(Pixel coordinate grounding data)
*** Block opens ***
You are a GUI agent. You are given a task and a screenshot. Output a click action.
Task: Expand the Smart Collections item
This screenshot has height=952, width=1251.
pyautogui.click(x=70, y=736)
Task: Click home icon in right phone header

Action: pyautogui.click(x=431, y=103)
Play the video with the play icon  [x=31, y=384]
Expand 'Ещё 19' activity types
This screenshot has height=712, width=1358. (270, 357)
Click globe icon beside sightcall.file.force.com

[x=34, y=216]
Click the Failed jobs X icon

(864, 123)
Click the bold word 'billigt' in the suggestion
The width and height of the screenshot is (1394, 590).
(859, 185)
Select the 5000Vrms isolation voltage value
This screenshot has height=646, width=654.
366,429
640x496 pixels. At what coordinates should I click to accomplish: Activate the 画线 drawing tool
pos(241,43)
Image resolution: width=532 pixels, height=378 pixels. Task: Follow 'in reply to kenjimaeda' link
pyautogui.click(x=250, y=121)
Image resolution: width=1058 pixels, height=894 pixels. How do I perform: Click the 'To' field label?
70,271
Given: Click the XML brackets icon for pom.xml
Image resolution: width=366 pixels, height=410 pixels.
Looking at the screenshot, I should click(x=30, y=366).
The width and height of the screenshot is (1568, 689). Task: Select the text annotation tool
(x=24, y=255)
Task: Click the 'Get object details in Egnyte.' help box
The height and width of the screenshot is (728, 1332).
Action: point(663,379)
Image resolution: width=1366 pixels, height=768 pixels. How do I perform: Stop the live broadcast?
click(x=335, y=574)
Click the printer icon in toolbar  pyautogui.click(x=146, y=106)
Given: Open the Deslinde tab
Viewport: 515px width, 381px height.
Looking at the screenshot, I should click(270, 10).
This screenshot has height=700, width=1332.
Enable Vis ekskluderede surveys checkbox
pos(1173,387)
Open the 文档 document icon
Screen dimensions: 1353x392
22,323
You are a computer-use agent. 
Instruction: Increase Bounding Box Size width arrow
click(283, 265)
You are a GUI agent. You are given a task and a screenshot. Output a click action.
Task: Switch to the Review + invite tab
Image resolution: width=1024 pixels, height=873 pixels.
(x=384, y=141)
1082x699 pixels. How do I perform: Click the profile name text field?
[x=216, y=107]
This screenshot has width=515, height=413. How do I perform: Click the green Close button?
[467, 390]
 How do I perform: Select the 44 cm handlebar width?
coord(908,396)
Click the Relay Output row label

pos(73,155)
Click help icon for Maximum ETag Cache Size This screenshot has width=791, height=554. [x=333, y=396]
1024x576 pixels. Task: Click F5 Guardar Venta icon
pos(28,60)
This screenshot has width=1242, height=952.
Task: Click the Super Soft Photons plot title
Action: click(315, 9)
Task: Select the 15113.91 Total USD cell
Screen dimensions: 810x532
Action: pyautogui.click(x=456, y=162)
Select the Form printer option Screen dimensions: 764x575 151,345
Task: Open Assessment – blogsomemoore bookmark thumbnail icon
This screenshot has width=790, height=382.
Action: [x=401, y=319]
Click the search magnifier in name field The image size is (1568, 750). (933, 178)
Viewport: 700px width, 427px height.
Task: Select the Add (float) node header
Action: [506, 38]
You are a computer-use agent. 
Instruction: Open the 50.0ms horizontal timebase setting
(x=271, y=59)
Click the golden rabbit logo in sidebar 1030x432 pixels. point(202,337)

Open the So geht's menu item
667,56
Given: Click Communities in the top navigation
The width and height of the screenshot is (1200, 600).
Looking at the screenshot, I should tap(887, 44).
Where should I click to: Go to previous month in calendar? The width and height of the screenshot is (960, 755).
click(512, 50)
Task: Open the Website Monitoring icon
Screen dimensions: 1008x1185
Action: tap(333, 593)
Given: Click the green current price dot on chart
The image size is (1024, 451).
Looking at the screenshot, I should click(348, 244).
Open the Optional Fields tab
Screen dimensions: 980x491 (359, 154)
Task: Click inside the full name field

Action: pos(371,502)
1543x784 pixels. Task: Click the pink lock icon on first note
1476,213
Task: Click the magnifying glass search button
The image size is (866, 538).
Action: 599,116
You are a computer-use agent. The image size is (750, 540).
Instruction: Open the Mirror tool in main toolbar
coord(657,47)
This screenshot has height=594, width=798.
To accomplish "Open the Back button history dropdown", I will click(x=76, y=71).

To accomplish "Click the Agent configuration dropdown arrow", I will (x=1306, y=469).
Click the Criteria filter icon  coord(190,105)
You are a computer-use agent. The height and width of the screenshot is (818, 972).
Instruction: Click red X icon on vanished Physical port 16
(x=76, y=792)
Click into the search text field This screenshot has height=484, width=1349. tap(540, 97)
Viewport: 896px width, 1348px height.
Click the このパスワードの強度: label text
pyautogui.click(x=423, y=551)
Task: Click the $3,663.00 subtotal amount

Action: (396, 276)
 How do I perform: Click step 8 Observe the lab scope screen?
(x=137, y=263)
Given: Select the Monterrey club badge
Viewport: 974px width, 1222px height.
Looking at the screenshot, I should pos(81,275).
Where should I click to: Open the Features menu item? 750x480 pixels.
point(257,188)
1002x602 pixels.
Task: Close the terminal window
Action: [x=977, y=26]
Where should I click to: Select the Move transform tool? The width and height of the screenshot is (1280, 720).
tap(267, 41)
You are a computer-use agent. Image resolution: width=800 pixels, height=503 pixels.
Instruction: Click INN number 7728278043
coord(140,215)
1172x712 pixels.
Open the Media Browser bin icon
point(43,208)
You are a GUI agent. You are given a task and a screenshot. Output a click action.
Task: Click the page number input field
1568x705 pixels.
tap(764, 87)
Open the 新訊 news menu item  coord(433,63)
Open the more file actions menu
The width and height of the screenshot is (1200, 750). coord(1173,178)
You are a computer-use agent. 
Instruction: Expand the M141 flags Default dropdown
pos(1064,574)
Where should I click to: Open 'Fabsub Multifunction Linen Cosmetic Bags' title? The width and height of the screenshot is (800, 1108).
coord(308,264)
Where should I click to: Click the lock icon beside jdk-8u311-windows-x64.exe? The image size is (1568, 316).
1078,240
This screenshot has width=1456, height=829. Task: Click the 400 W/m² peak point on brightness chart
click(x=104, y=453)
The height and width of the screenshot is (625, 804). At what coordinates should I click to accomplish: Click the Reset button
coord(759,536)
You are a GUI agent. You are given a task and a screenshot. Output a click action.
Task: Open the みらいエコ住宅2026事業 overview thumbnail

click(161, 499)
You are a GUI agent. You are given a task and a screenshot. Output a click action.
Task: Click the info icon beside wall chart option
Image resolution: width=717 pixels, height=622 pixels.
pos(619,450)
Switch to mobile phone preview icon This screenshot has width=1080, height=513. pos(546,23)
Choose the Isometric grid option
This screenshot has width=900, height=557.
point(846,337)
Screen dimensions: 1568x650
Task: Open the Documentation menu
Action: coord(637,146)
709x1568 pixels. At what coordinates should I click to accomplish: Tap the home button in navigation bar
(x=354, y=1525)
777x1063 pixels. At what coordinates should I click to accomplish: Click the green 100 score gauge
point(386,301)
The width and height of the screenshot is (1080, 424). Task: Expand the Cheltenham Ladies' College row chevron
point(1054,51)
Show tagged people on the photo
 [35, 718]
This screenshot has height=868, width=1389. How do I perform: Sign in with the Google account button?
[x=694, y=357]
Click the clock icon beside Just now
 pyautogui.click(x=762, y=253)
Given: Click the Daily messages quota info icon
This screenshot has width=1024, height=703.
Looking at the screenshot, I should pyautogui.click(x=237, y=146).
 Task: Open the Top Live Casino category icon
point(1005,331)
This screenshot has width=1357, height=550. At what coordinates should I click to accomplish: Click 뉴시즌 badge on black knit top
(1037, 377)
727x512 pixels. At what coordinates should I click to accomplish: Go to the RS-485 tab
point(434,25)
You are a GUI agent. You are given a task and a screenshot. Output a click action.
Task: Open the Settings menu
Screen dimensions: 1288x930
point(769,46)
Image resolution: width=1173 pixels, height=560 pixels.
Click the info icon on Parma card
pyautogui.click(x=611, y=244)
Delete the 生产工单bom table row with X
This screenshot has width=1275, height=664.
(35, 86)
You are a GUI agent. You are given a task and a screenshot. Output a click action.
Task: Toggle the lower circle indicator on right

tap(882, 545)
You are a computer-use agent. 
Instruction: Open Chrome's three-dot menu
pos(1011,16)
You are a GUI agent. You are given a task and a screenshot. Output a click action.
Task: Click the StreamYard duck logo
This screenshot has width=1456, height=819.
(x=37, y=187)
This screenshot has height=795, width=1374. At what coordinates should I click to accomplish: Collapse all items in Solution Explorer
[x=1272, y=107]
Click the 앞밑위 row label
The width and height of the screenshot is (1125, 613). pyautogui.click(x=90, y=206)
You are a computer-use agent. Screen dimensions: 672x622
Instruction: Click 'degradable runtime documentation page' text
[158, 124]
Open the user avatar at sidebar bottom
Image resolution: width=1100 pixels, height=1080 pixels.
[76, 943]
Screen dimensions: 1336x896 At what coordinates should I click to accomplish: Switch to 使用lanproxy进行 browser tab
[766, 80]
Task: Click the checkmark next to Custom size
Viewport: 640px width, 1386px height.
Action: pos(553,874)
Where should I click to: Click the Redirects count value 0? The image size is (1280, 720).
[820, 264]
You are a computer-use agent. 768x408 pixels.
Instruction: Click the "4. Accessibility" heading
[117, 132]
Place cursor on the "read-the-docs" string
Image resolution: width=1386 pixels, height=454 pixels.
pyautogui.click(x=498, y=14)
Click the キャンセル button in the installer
*** Block closes ***
WHAT NEEDS TO BE DONE. Set down exactly the line with "Screen dimensions: 1336x896" and each line after it up to the end of the records, adding nothing.

ANSWER.
Screen dimensions: 1336x896 At what coordinates should I click to accomplish: Switch to 使用lanproxy进行 browser tab
[766, 80]
Task: Click the checkmark next to Custom size
Viewport: 640px width, 1386px height.
Action: pos(553,874)
Where should I click to: Click the Redirects count value 0? The image size is (1280, 720).
[820, 264]
You are a computer-use agent. 768x408 pixels.
Instruction: Click the "4. Accessibility" heading
[117, 132]
Place cursor on the "read-the-docs" string
Image resolution: width=1386 pixels, height=454 pixels.
pyautogui.click(x=498, y=14)
Click the キャンセル button in the installer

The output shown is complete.